Priests: Höhere Weihen

Priests: Höhere WeihenPriests
„Nothing Feels Natural“
(Sister Polygon)
Die Liste geistlicher Berufe im Musikbusiness folgt einer langen Historie. Wir hatten Mönche, Nonnen, Heilige, Pilger, Engel, Evangelisten, Apostel, Propheten in stattlicher Zahl, jede Menge Mischwesen, Priesterinnen zuweilen und natürlich immer wieder Priester. Diese hier kommen aus Washington (neuerdings, wie man weiß, die bevorzugte Wirkungsstätte des Satans) und so, wie sie auf ihrem Debüt loslegen, glaubt man zu wissen, was sie als ihre eigentliche Aufgabe sehen – die Teufelsaustreibung. An dieser arbeiten sie nun auch schon seit geraumer Zeit, angefangen hat das Quartett 2012 mit einer Reihe von EPs, doch weil man die endgültigen Weihen in diesem Geschäft erst mit einem Langformat erhält, war dieses Album längst überfällig. Was dann dabei herausgekommen ist, kann sich wirklich hören lassen – erstklassiger Post-Punk mit allen dem Genre entsprechenden Facetten.
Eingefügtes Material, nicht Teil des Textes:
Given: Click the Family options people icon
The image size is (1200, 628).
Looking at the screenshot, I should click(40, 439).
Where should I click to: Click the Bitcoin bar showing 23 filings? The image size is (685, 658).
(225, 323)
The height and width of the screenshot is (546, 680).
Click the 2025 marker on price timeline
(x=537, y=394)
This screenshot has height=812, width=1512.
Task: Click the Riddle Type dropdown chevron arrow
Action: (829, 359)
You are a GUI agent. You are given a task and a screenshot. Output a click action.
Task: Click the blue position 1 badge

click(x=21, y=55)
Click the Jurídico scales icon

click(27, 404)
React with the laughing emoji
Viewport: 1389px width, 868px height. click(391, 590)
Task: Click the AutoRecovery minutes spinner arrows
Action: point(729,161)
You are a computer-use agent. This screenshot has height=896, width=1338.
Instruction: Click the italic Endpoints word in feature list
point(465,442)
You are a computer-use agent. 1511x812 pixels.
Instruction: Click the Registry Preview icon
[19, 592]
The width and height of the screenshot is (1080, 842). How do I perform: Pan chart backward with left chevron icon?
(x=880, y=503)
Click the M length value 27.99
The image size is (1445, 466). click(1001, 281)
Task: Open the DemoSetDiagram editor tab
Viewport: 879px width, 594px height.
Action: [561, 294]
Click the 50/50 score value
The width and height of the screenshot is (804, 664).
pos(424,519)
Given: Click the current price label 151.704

60s-Sound und Surfgitarren, funkige Rhythmen und fetter Bass, dreckige Riffs und dazu der zackig-zickige Gesang von Katie Alice Greer. Von ihr stammt, soweit der Promotext, auch der Titel der Platte, entspringt er doch einer Phase, in welcher es für keinen der vier so richtig vorwärts gehen  wollte und jede/r meinte, mehr wäre vom Leben nicht mehr zu erwarten. Nun, sie haben sich wohl getäuscht – gerade weil sie sich textlich und musikalisch auf keinen Standard festlegen lassen wollen, heben sich ihre Songs so erfrischend vom Durchschnitt ab. Hier mal das Tempo gekonnt verschleppt, dort ein paar verquere Perkussions, an einer Stelle mit geschmeidigem Pop irritieren und mittendrin zur Auflockerung ein bisschen Kammermusik. Alles in allem überhaupt kein Grund zur Depression. Und so viel ist auch klar – einen anständigen Exorzismus kann das Weiße Haus gerade ganz gut vertragen.